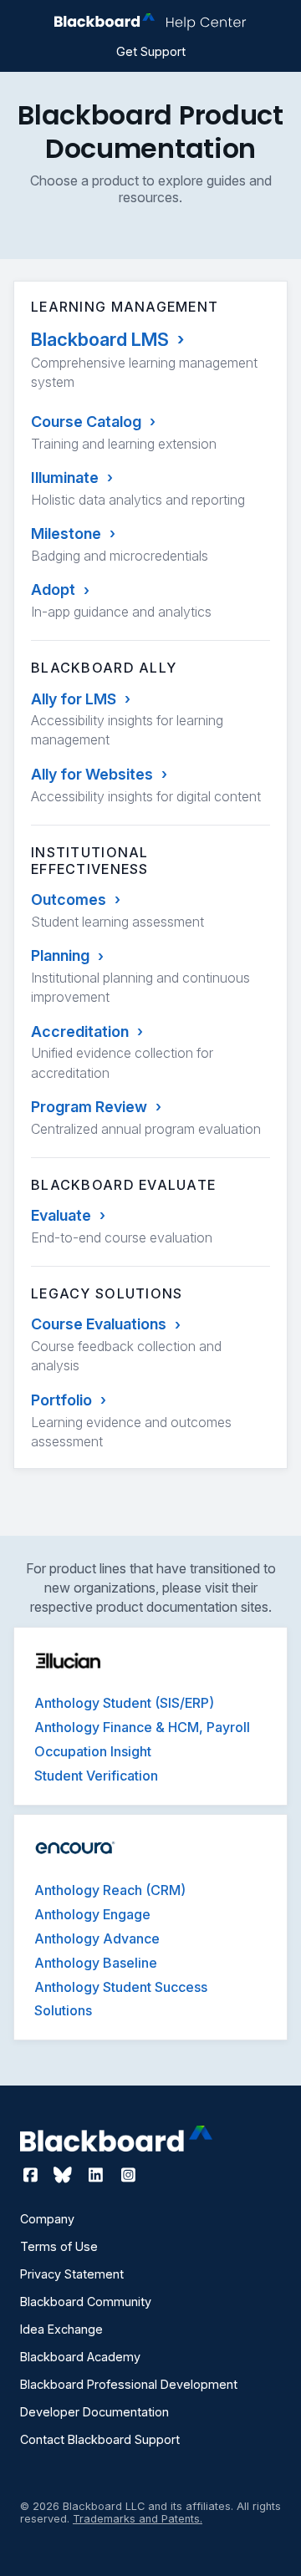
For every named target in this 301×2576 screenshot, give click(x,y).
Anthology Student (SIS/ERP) (124, 1702)
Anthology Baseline (95, 1962)
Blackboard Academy (80, 2357)
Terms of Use (59, 2246)
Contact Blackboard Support (100, 2439)
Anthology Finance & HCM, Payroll (142, 1727)
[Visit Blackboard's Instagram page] (128, 2175)
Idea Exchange (61, 2329)
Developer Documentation (94, 2412)
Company (47, 2219)
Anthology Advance (97, 1938)
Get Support (151, 51)
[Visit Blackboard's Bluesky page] (65, 2175)
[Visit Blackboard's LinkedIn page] (97, 2175)
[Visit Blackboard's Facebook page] (32, 2175)
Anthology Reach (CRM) (110, 1890)
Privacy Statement (72, 2274)
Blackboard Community (85, 2301)
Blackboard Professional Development (128, 2384)
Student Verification (96, 1775)
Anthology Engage (92, 1914)
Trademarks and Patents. (137, 2518)
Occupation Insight (92, 1751)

----------

# WORK TASK:
Copy the material verbatim. The pictures are not part of the copy.

# REPLY:
For every named target in this 301×2576 screenshot, give click(x,y).
Anthology Student (SIS/ERP) (124, 1702)
Anthology Baseline (95, 1962)
Blackboard Academy (80, 2357)
Terms of Use (59, 2246)
Contact Blackboard Support (100, 2439)
Anthology Finance & HCM, Payroll (142, 1727)
[Visit Blackboard's Instagram page] (128, 2175)
Idea Exchange (61, 2329)
Developer Documentation (94, 2412)
Company (47, 2219)
Anthology Advance (97, 1938)
Get Support (151, 51)
[Visit Blackboard's Bluesky page] (65, 2175)
[Visit Blackboard's LinkedIn page] (97, 2175)
[Visit Blackboard's Facebook page] (32, 2175)
Anthology Reach (CRM) (110, 1890)
Privacy Statement (72, 2274)
Blackboard Community (85, 2301)
Blackboard Professional Development (128, 2384)
Student Verification (96, 1775)
Anthology Engage (92, 1914)
Trademarks and Patents. (137, 2518)
Occupation Insight (92, 1751)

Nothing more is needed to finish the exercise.